Session 11: Closing plenary session
The Conference concluded with a presentation by E. Gilboa (University of Miami, USA) with the title: Cancer vaccines: where are we going from here? He started with referring to a cancer vaccine meeting a year ago in Italy (near Sienna) in which a depressing impression dominated when two talks had been presented from large melanoma vaccination trials with negative results. This was contrasted by positive results presented from vaccination trials with the autologous virus modified vaccine ATV-NDV. Gilboa then discussed problems related to the persistence of antitumor immunity and the role of various suppressive cells and factors which are tumor-induced or tumor-derived and interfere with anti-tumor immunity. One example was given by Treg cells. These have been manipulated either with the immuno-toxin ONTAK or they have been manipulated by immunization against FoxP-3 with FoxP-3 RNA transfected dendritic cells. This latter work of Gilboa’s lab revealed in the B16 skin melanoma model that co-vaccination against a melanoma tumor antigen and against FoxP-3 resulted in 40% tumor free animals. Most remarkably was the finding that after this immunization the Treg content of tumor infiltrating lymphocytes was reduced by 85% while the Treg level in the periphery was not affected. Gilboa then turned his attention to T cell costimulation and summarized the experience of people using agonistic antibodies against CD40 or 4-1BB. While the development of such antibody reagents for clinical application is very difficult and requires the input from big pharma, he introduced a provokingly new concept to create similar reagents with high affinity and specificity via oligo-nucleotide libraries. This aptamer approach was suggested to be more effective, faster, and less expensive. It was found that aptamers can be selected to have affinity similar to antibodies and they can be dimerized to costimulate T cells.

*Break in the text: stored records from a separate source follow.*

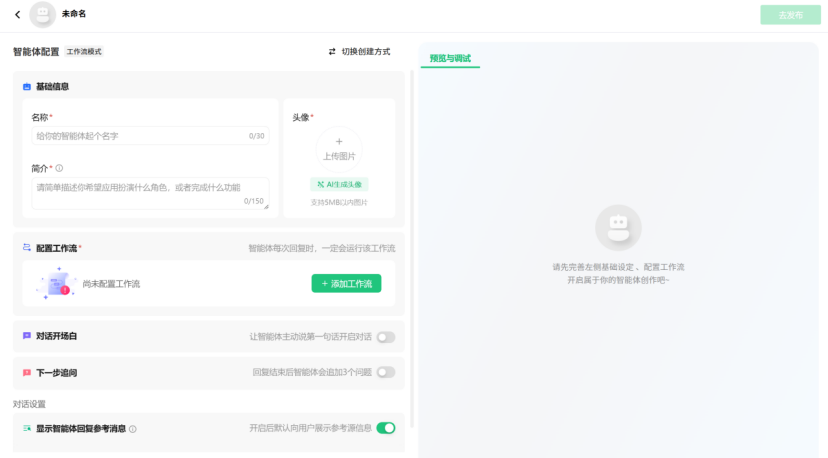Screen dimensions: 828x458
Task: Click the 对话开场白 chat bubble icon
Action: pyautogui.click(x=27, y=336)
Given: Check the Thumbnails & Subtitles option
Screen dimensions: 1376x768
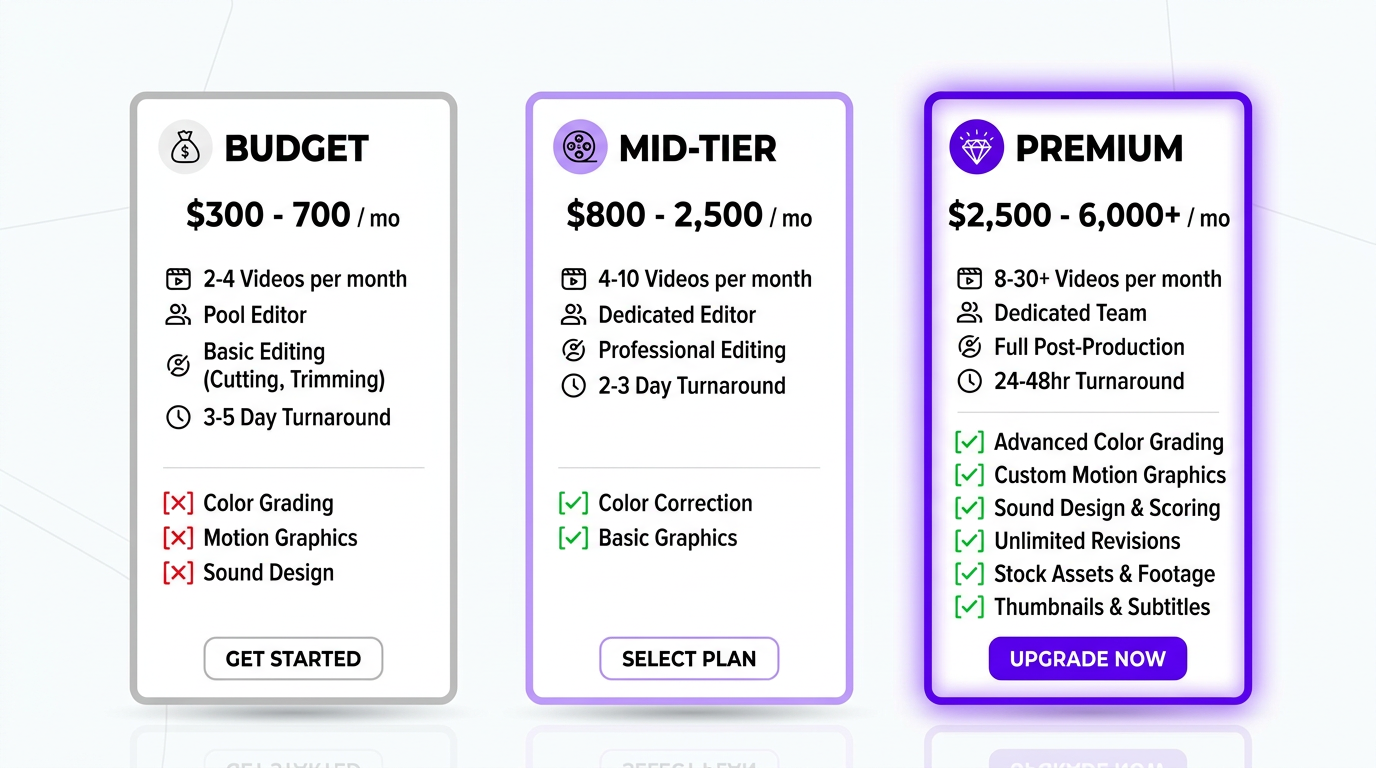Looking at the screenshot, I should point(968,607).
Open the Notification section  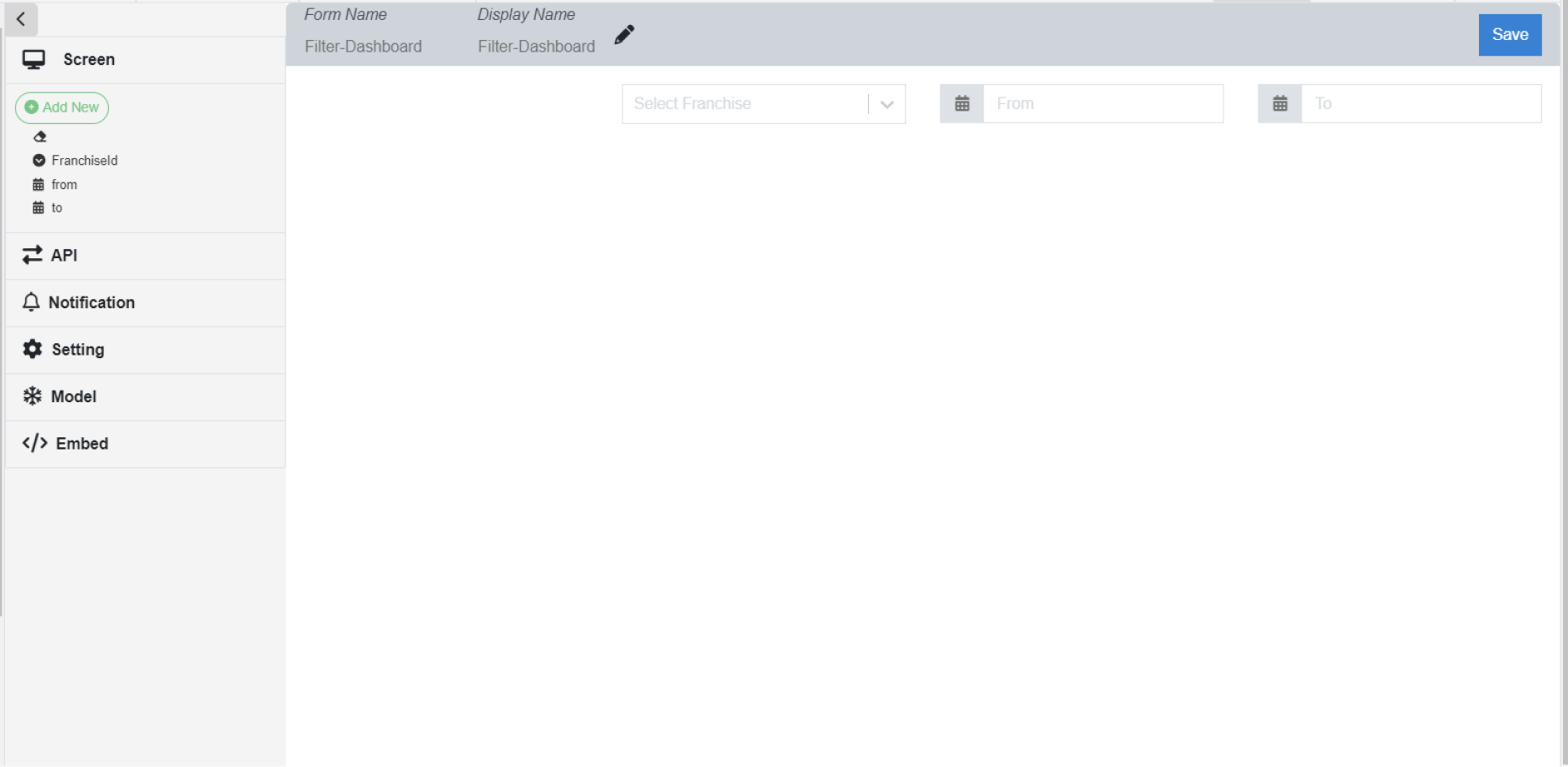coord(92,303)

They might have a superior pharmacology, tumor penetration, lack immunogenicity and are amenable to modification. He presented an experiment in the P815 mastocytoma mouse tumor model in which the application of 4-1BB aptamers caused tumor rejection.
Conclusion
This CVADD 2007 conference has witnessed that the field of cancer vaccine design and applications is moving from simple immunization schemes to combinations of vaccine application with special adjuvants and delivery systems. There was a general feeling that in order to be successful in a tumor-bearing host, immunotherapy with cancer vaccines has to target innate, adaptive, and regulatory components of the immune system.